Even if you try to hermitize your life, like I have at times, you still impact others by the lack of your presence & input whether positive or negative. As I look back on my life, I can see that even the ugliest, hurtful times have helped make me a better person & if not better, the person I am.
I get some of my best ideas for this blog while chatting with friends on Pat Sloan's forum. I'm sure they must think I talk too much, but no one has told me to shut up yet, & I do TRY self control & somewhat limit myself.
I was relaying to them my happenings on Tuesday which is my quilt guild 1st meet day of the month. We always have such a super time, but Tuesday was exceptional. We had a great meeting then afterwards, a group of about 10 of us went to our favorite Chinese restaurant for lunch. Now THAT lunch is a whole nother story.
After I left them, I went to Walmart to get a few things. It was so hot & walking over that big store didn't help. I was so hot & sweaty all I wanted to do was go home & shower. I was almost done when I heard someone call my name.
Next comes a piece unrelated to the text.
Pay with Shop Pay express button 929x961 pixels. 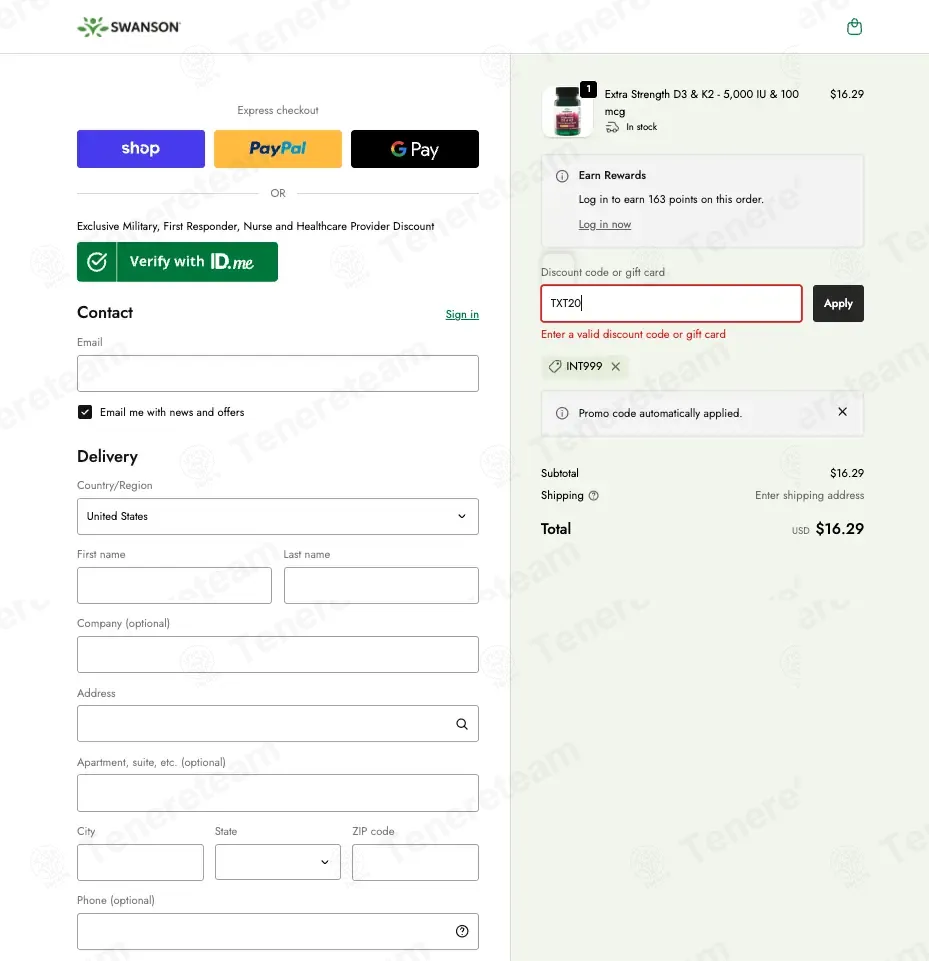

It was Mary. I had seen her briefly about a year ago at same Walmart, of course. We had gone to high school together 40+ years ago & had become friends. That in itself is not the story.
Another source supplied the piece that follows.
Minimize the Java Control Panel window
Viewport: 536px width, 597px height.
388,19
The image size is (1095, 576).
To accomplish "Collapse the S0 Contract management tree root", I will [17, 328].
The story is that was the time of the 60's in the south, in Alabama in particular, around the time that George Wallace was/had been governor & the schools were just beginning integration. Mary was one of two black kids that were put in the white school. Don't know if it was voluntary, forced, paid or what; don't remember us ever discussing the how/why she was there.
If the situation had been reversed & I had had to go to the black school, there's no way I would have done it. Not just because it was the black school, but because it was different. I was shy back then, but more than that I was selective. It meant something special for me to talk to anyone or be friends so mostly I kept my mouth shut.
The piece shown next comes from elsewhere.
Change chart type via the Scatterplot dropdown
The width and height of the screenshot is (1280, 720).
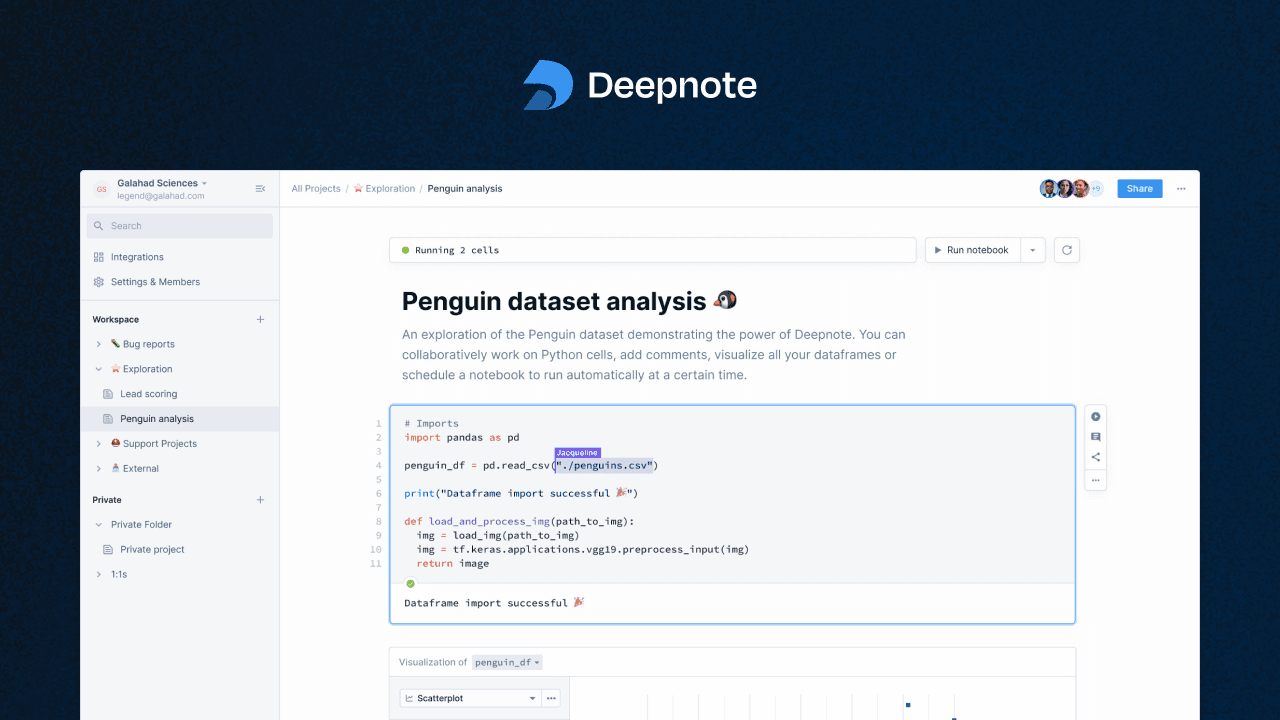click(x=470, y=697)
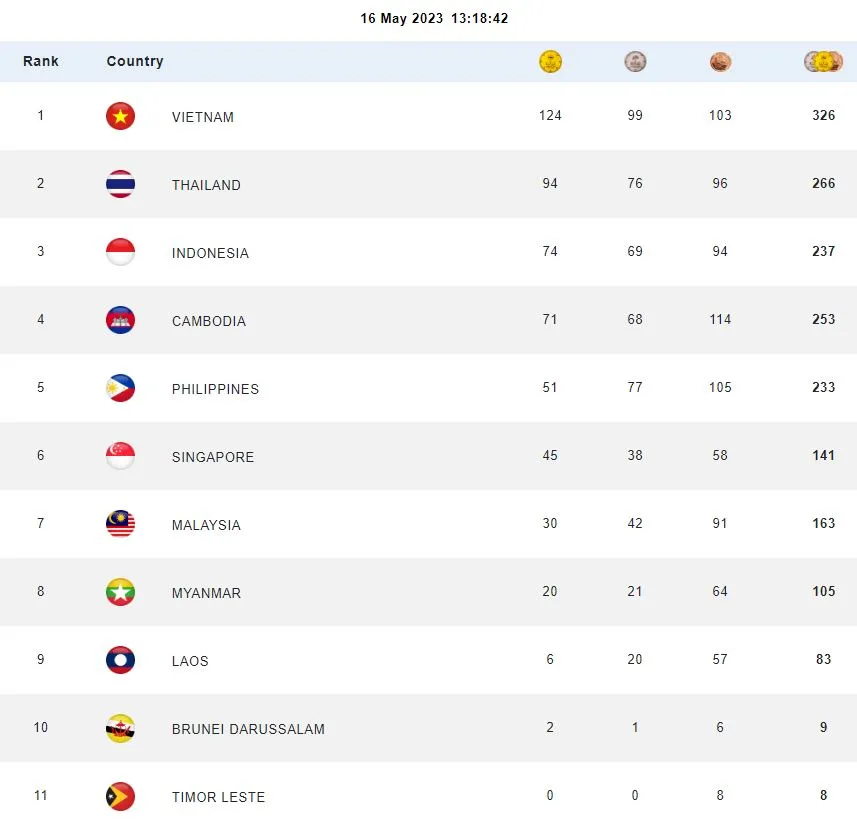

This meeting with Mary, she brought up all these memories, she wanted to talk about it & what it meant to her to have a friend. She said something bout how she had seen that I never talked to anyone, but I talked to her & she couldn't believe it. I don't remember all that, but apparently she does.
Each one of us live in a part of what will become history. Each one of us make the history around us. I do believe God always guides our lives, whether we are willing to follow or not. I don't mean predestination, I mean He cares for us & He makes a way, a path, for us to follow. Sometimes it takes years for us to find that path, sometimes we may feel as though we never find it & sometimes it just pops up at Walmart & you look back & see at least once you were on it.
It would have been normal for me to treat her the way I guess she expected to be treated in that time & circumstance. I was brought up just like everyone else, with normal being a division, a prejudice towards blacks. And then they were called many other names besides blacks or African Americans. Coloreds was a common name.
I still have much of that prejudice instilled in me. Although I believe we are born into the evil of this world, I also believe love & hate are learned & although we all possess the traits of good & evil, it's what we choose to let rule our life that makes us.
As a quilter, color is an important factor in what I do. Even shades of one color can be very striking or bland depending on how they are used. If you think about it there is color everywhere. It's one of those gifts from God that make the world beautiful. And we as people are all colored, all different shades of color.
I thought Mary was gonna cry talking about this. She reached for me for a hug. Told her I was hot & sweaty, but she didn't care. If she had started crying, my heart would have melted. Then I couldn't be the tough broad life has made me. I would have cried too.
So in parting I told her, "I guess we just needed each other." So that's the history lesson here. We do all need each other. Each of us has a part to play in someones life. We chose whether for good or evil, love or hate.